Having been to Emporia, Kansas and having also been to New Zealand, I was frankly ‘chuffed’ to meet a kiwi at the Lyon County Fairgrounds during last year’s DK. To travel all the way to the U.S. from one of the world’s most wonderful places just to go to . . .

Passionate amateurs say they will continue to train through the summer and hope for an Emporia start line in 2021.


That’s the DK for you.
The race, and the place, left such an imprint on Bennie Black that he was willing to come back and do it all over again in 2020.
“Initially, I couldn’t wait to head back to Emporia this year,” Black told me. “But then news broke of the pandemic, and everything was developing so quickly in New York it was clear early on international travel was looking increasingly unlikely. I didn’t have a lot of time to consider my options before the New Zealand government shut down our border to all non-residents on March 19.”
Yet when it was announced in early April that the race was postponed until September 12, Black, like many other registered riders, thought that perhaps the global pandemic would settle down by then.
Seth Friedly, a mechanical engineer from Longmont, Colorado, was happy with the postponement for a different reason: it gave him more time to train.
Friedly says that he was hesitant to sign up for the DK in years past because of its early date on the calendar.
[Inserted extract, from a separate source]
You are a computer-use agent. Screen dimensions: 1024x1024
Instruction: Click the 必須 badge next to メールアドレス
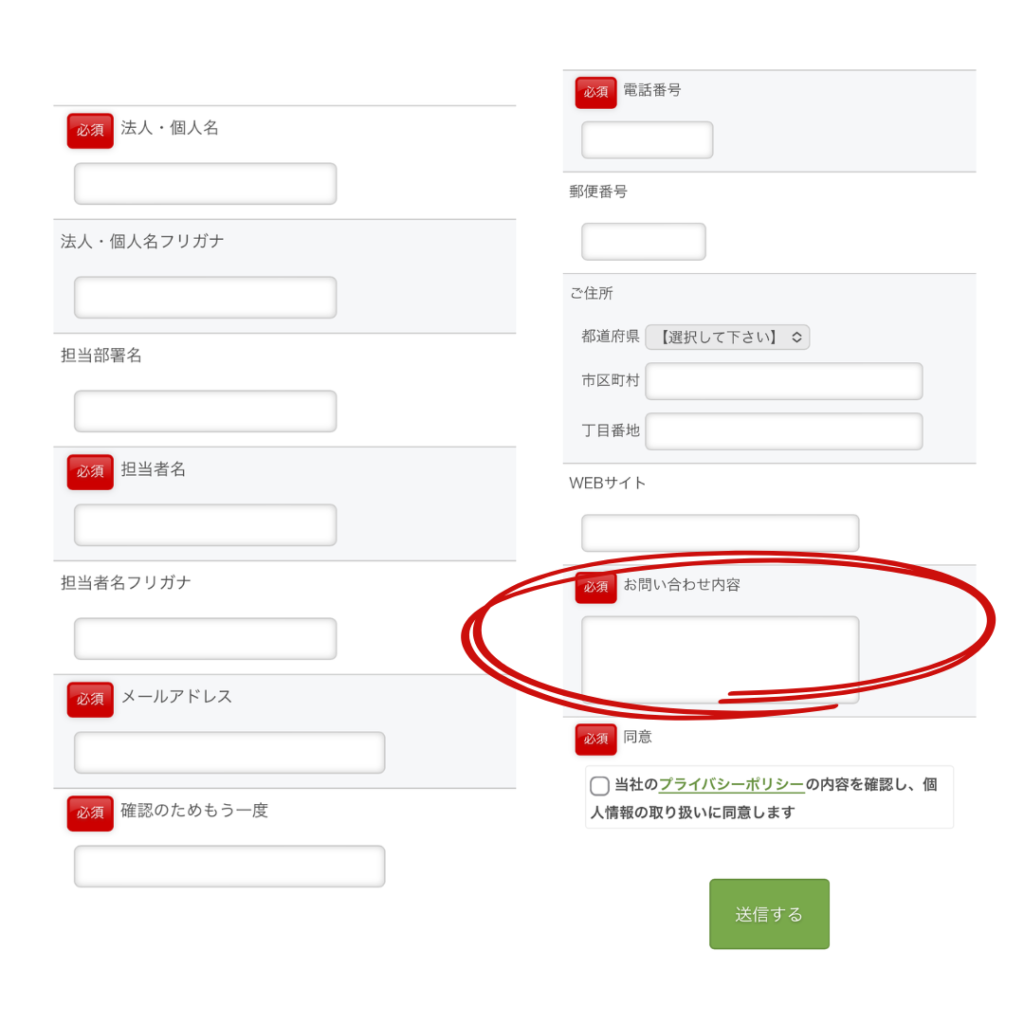90,699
A September date would allow him to enjoy the ski season and start training when the snow melted. Friedly said that he has been using the event’s free Garmin training plan to get in shape.
“It’s very well-tailored to someone like me who has all this family stuff to do,” Friedly said. “It doesn’t have many long rides, eight-hour rides, in there. It’s mostly four – six hour rides, and I’m still trying to follow the plan.”
Friedly was hopeful that the event would happen on September 12, although he admits he only thought there was a “10 percent chance.”
Adam Sher, a first-time DK 100 registrant from Colorado, was also unsurprised to hear of the race’s cancelation. In fact, he would be surprised if any of the races he’s registered for this year [like September’s Dakota Fivo-0 mountain bike race or the brand new Co2uT gravel race in October] ultimately happen.

Anything with the numbers like Leadville or DK or SBT GRVL, I think that there’s no good way to hold those events in reality,” Sher said. “Getting that many people together, not just the racers, but all the stuff around it, so many people coming from so many parts of the world, staying in hotels, going to restaurants, it just seems like a bad idea right now.”
Friedly, who has run in the Leadville 100 foot race, said that he could understand the impact that bringing thousands of people to the small Colorado mountain town during the pandemic might have. Having never been to the DK or Emporia, he wondered if the growing body of data suggesting that being outdoors presents little risk of transmission might make the Kansas race possible. However, he ultimately agreed that the community should have the final say.
“It comes down to the town,” he said. “Does the town want it? Do they not? Are they at risk? Then, I think you respect what the town wants.”
Even if race organizers and the town of Emporia had decided to proceed with the September 12 event, Sher says it would have been hard to go, knowing that cases of infection in the U.S. continue to rise.

“My initial reaction would be to go, but the more I think about it, I might have not felt it was worth the risk,” he said. “My guess is I probably would have decided to skip it. I don’t think anything is going to change between now and when it was gonna be held that will make a difference.”
Sher has decided to defer his entry to 2021, while Friedly says he has not decided whether he is going to do likewise or request a refund. Participants have until August 7 to make the decision between deferring until 2021 or 2022, requesting a full refund minus processing fees, or donating their entry to the Life Time Foundation. Although June 5 2021 feels like a lifetime away, many riders will roll their 2020 registration toward next year’s race. While Black requested a refund for the event months ago since he wasn’t sure he’d be able to travel for the September postponement, he’s planning on putting his name in the lottery again for 2021. Why even consider that long trip from the land of the long white cloud to the sunflower state?
“To race bikes again with my new friends, and attempt to shave a couple of hours off my first result,” Black said. “I had the time of my life last year, who wouldn’t want to repeat that?”